Stored data entries:
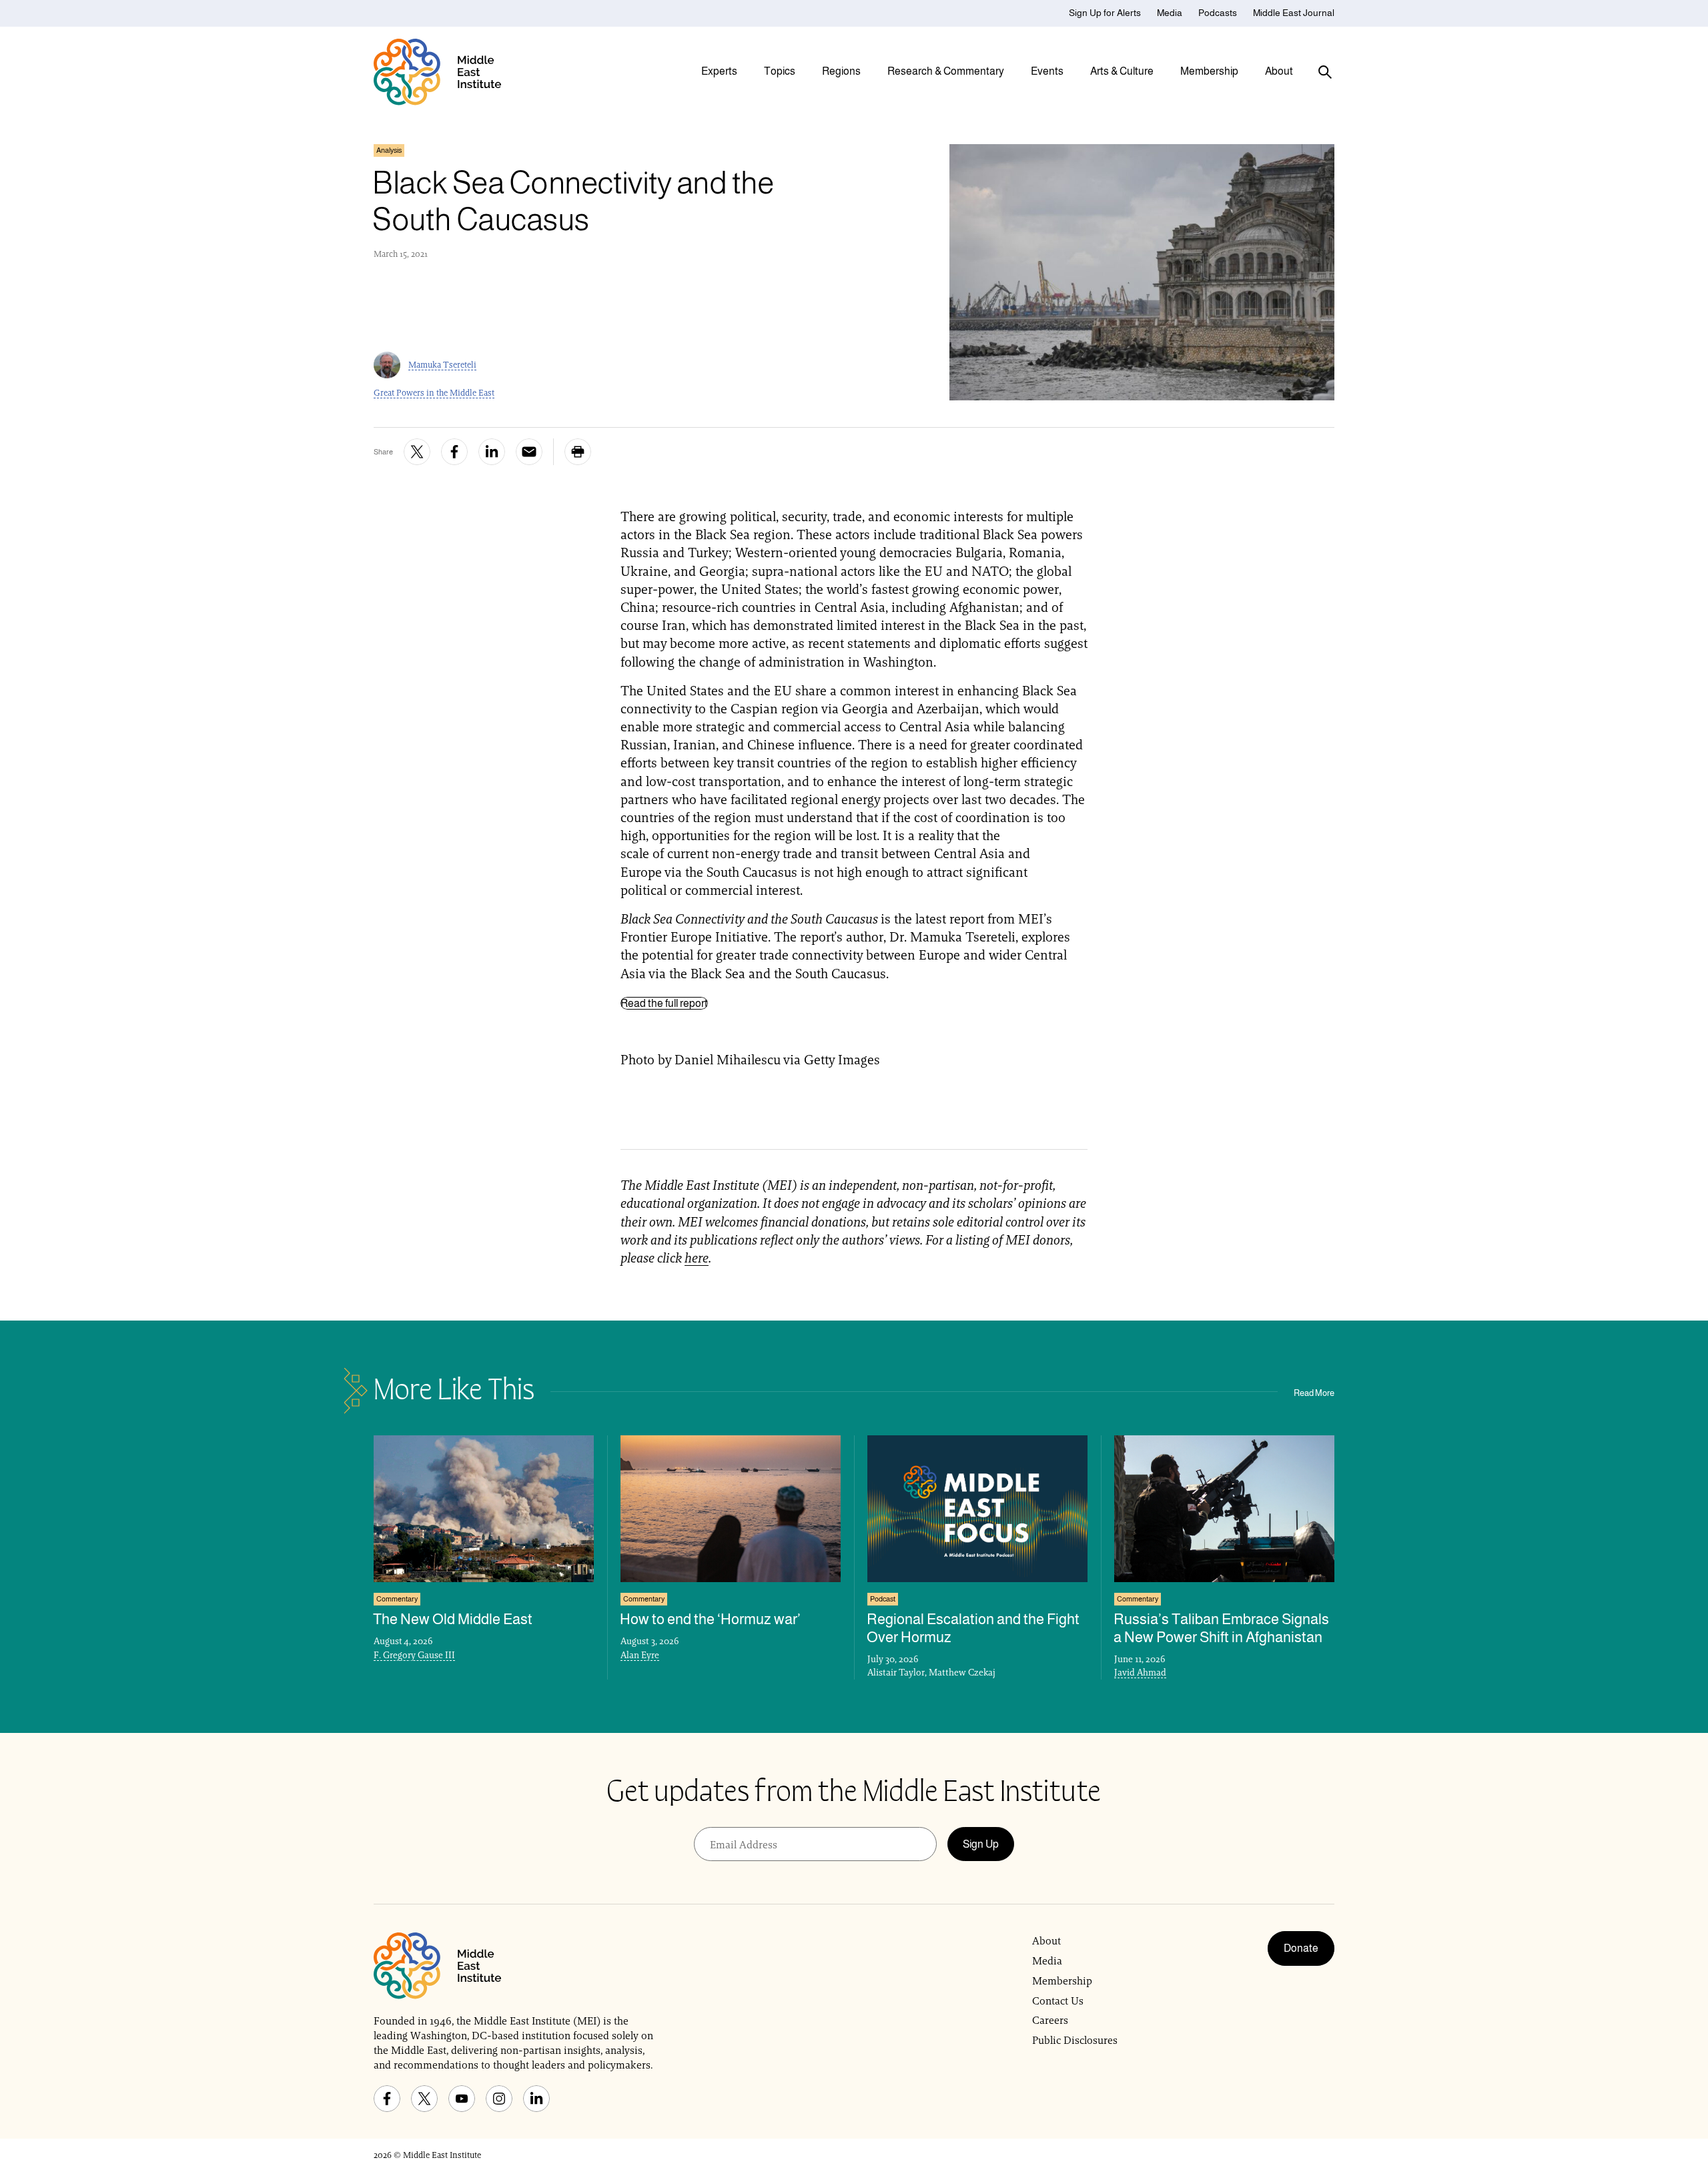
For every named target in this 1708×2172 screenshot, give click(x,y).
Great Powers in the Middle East (434, 393)
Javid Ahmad (1140, 1672)
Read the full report (664, 1003)
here (697, 1258)
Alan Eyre (639, 1655)
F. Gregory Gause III (414, 1655)
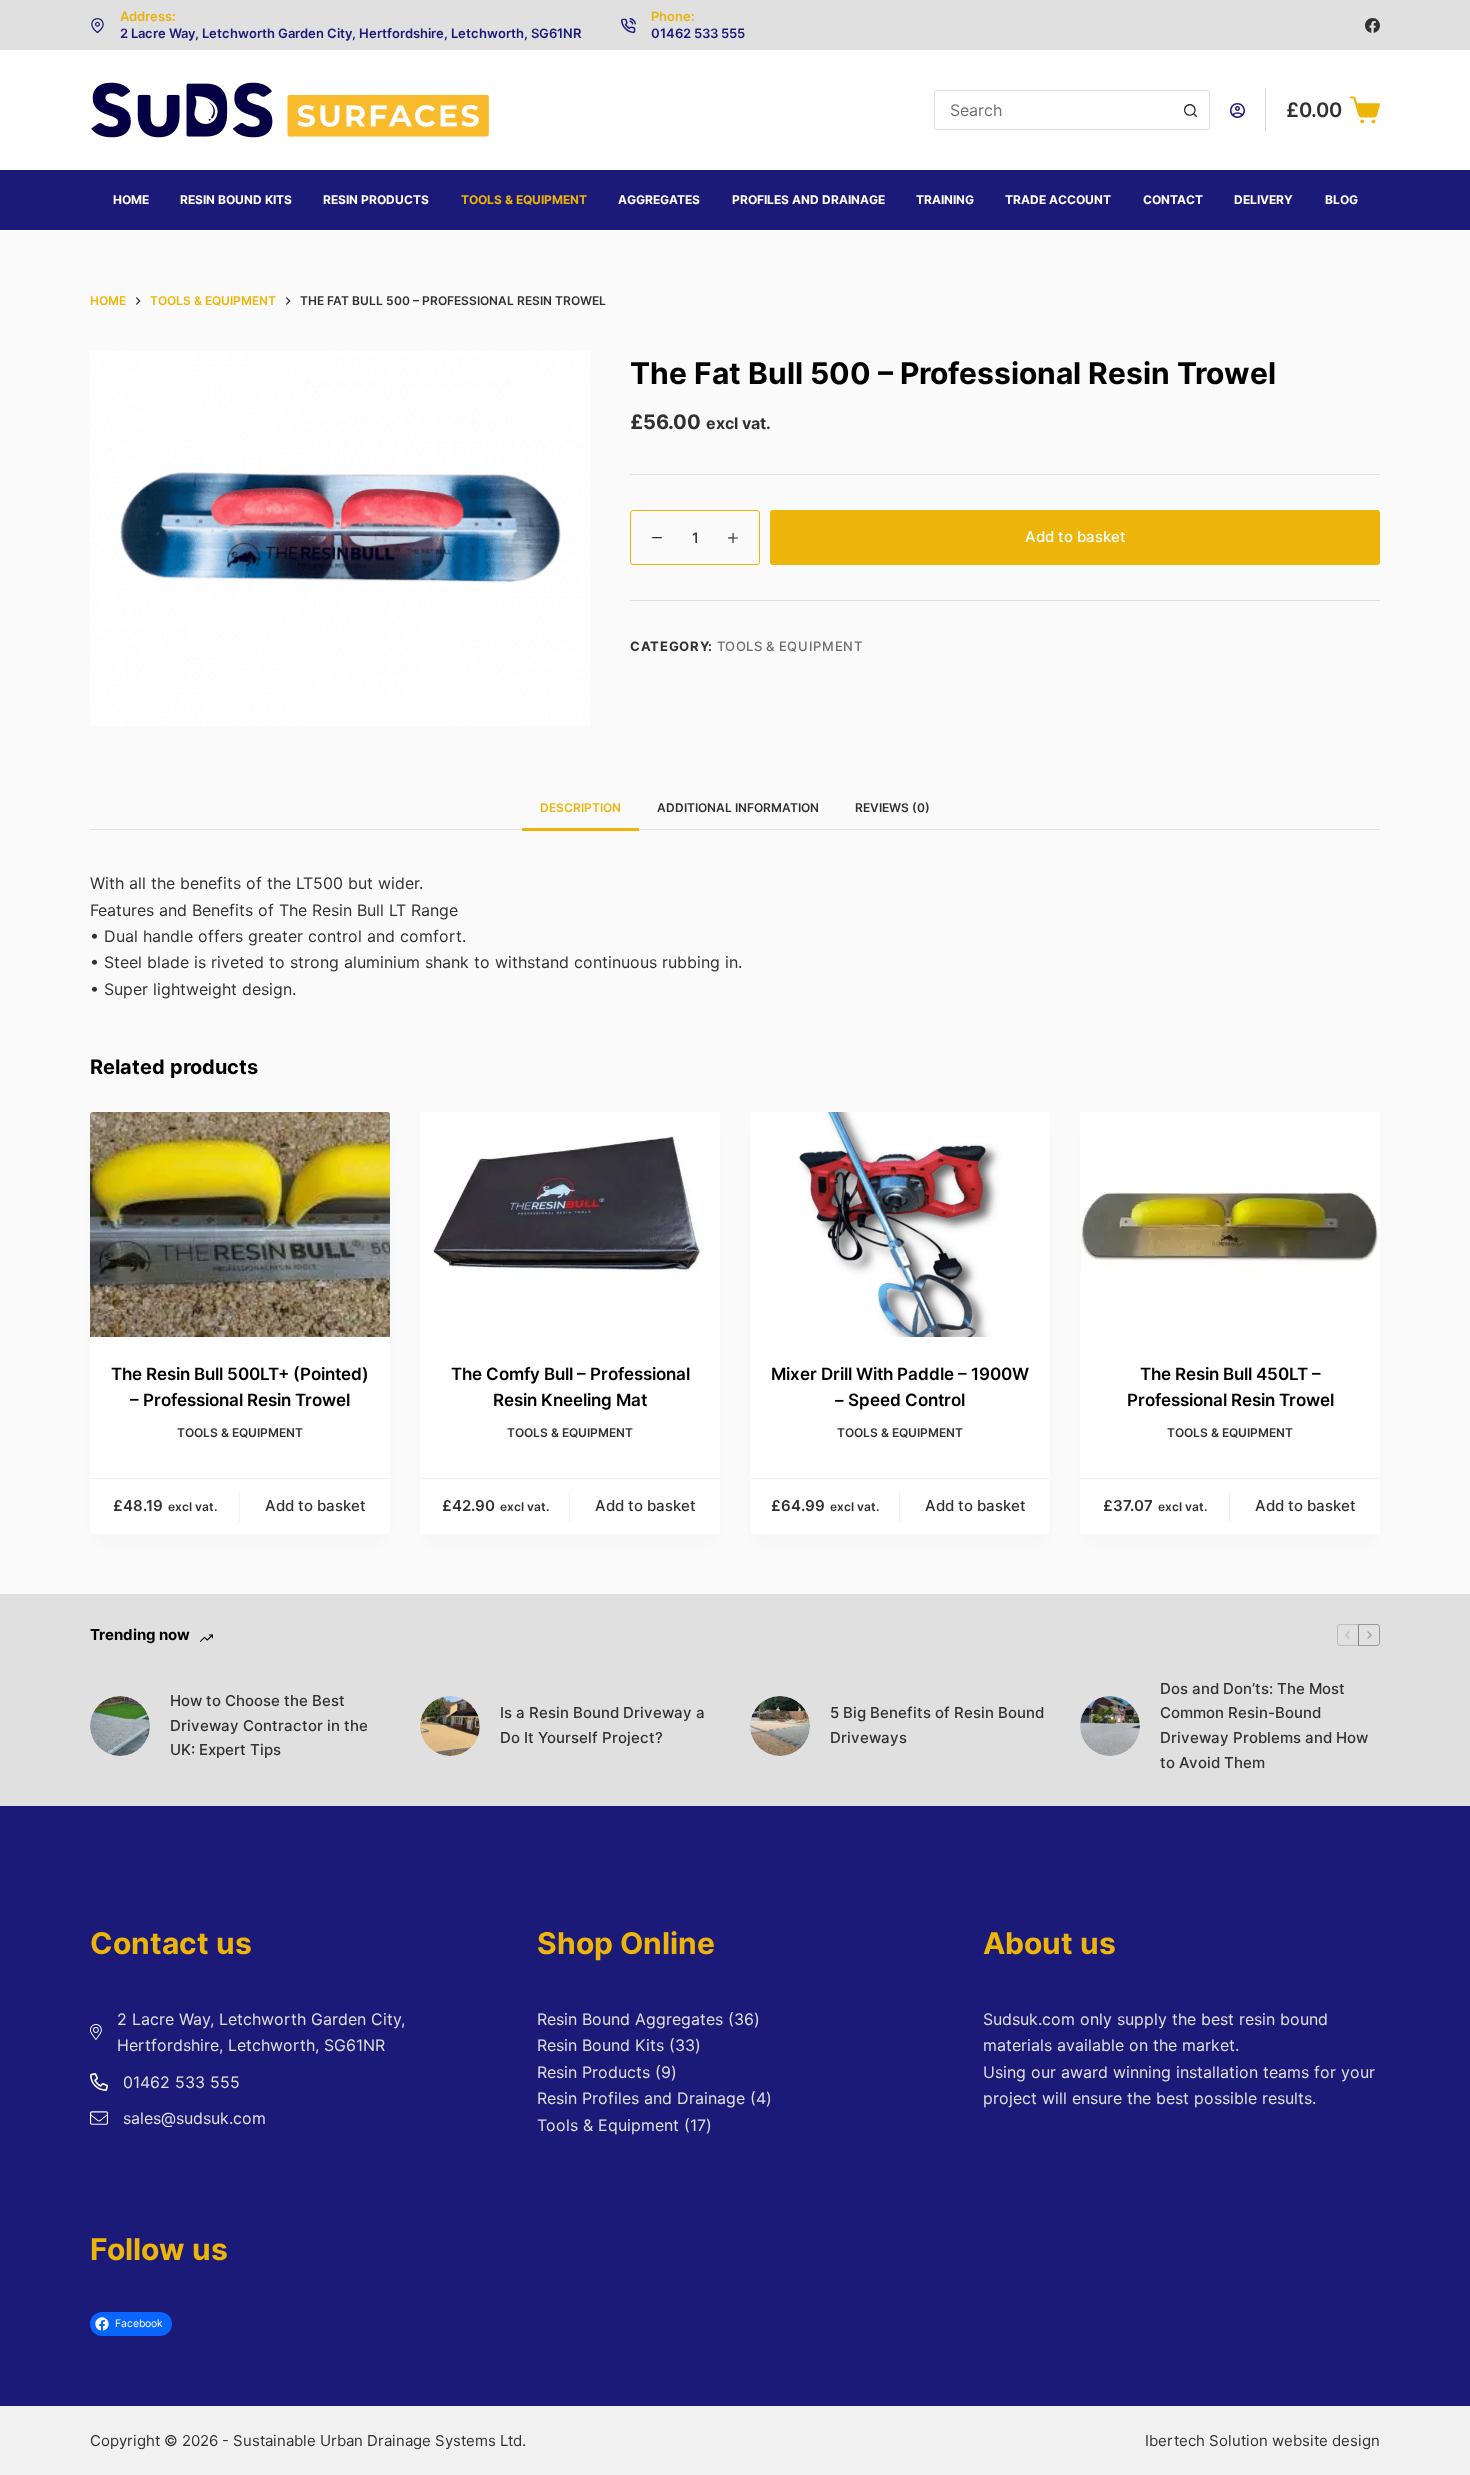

Work required: Beginning with the line that contains "Javid Ahmad (1140, 1672)" and ending with the last line of the data above, output those lines exactly and nothing more, without any pictures.

Task solution:
Javid Ahmad (1140, 1672)
Read the full report (664, 1003)
here (697, 1258)
Alan Eyre (639, 1655)
F. Gregory Gause III (414, 1655)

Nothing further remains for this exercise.